Smaller firms are generally thought of as having a disadvantage when it comes to embracing accounts payable (AP) automation.
With few resources and little financial wiggle room, historically, small- to medium-sized businesses (SMBs) have been left out of the conversation of B2B FinTech innovation, unable to afford the more complex digital tools designed for bigger enterprises.
But as FinTech digs its heels deeper into the SMB customer base, larger corporates continue to face their own hurdles in digitizing, automating and modernizing the financial back office — and AP is no exception.
Large, multinational businesses often funnel in hundreds or even thousands of supplier invoices every month. Depending on the bill, these corporates not only have to ingest the information on that document, but understand whether it’s accurate, falls within company policy and spend guidelines, and passes any fraud checks.
Invoice automation has helped large firms take steps toward accelerating this process, but according to André Denis, chief technology officer and founder of INTEGRIM, general automation technology cannot adequately account for all of the invoice exceptions that can cause a backlog in AP departments — whether it’s due to an invoice failing to match with a purchase order, an erroneous charge, or a bill that exceeds category spending limits.
Speaking with PYMNTS, Denis described how technology has the potential to not only automate AP, but make the function more intelligent, with potentially lucrative results.
The Intelligent Mailroom
Standard invoice process automation can be beneficial for accelerating the pace at which AP departments ingest bills for products and suppliers they use frequently. An invoice received for an item that has cost the same, and comes from the same vendor, as it always has won’t raise any red flags.

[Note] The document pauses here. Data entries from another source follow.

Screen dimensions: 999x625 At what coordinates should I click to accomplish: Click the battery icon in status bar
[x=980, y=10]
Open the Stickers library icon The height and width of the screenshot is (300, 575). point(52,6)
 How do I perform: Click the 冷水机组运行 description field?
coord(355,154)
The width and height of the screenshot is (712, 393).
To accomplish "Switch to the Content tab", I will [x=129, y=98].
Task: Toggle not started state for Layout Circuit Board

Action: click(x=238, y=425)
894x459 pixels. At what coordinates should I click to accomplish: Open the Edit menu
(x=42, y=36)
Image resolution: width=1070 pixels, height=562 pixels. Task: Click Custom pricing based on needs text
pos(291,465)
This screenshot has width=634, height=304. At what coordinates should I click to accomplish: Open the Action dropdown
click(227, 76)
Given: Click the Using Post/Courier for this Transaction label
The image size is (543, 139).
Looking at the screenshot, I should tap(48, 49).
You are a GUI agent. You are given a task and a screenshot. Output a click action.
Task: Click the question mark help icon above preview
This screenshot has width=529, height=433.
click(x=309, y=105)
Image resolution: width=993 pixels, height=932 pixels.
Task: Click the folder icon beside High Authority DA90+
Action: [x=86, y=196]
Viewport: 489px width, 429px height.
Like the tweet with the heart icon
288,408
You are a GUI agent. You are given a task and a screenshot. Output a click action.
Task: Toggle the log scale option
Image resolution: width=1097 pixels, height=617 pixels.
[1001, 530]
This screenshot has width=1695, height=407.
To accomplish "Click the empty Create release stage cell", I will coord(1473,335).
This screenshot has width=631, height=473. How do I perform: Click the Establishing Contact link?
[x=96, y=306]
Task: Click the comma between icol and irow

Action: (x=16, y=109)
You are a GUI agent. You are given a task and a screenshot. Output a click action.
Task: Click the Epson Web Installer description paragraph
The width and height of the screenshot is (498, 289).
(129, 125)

But the more invoices a company receives, the greater the likelihood that a significant handful of those documents will lead to some issue that hits the breaks on the automation machine.
Denis said corporates should pursue what he described as an “intelligent mailroom.” A far cry from the physical mailrooms of yesteryear, the intelligent mailroom is a concept born from the rapidly digitizing invoice.
“We’re reading information from files received in different ways, different forms and different sources,” he said. “And we try to push this information as far out as we can.”
A lack of standardization in the ways that electronic invoices are presented — these documents often arrive as PDF attachments from various supplier portals or in an array of formats — means automation technology needs to be flexible enough to collect the data regardless of how it is held within that document. Going a step further, said Denis, it’s crucial that that information can be seamlessly integrated into whatever back-office platforms an AP and finance department uses.
The Value Of Historical Data
Beyond aggregating data across document formats, and then aggregating it into various portals, Denis also noted the importance of automation technology being able to intelligently understand that data in the context of previous events.
For instance, if the AP department receives an invoice from a familiar vendor for a familiar product, yet the price of that order is higher than it usually is, technology must be able to identify that discrepancy.
Further, taking past information into account can greatly accelerate automation by acknowledging where information needs to go.
“It all boils down to the ability to actually know what to do from existing information that is readily available,” explained Denis, “and to relay all the right rules to create shortcuts and minimize human intervention on the AP team, so they don’t need to actually receive an email, look over a PDF, and send it out to a second-level approval.”
Being able to ingest information and compare it to past documents to see if unit costs have changed, or if conditions and buying guidelines have been adhered to, can inject significantly more automation from the very beginning of the AP process. Ultimately, it saves AP teams significant time so that, when it comes time to actually pay a vendor, businesses will have the opportunity to capture early payment discounts.
According to Denis, the ability of technology to place data into context based on historical information is imperative to achieving the kind of time and cost savings organizations need today. When efficiency is achieved at the very beginning of the AP cycle — right at the moment of invoice receipt — corporates are given the opportunity to benefit further down the line.
“Looking back can tell us how to look forward,” he said.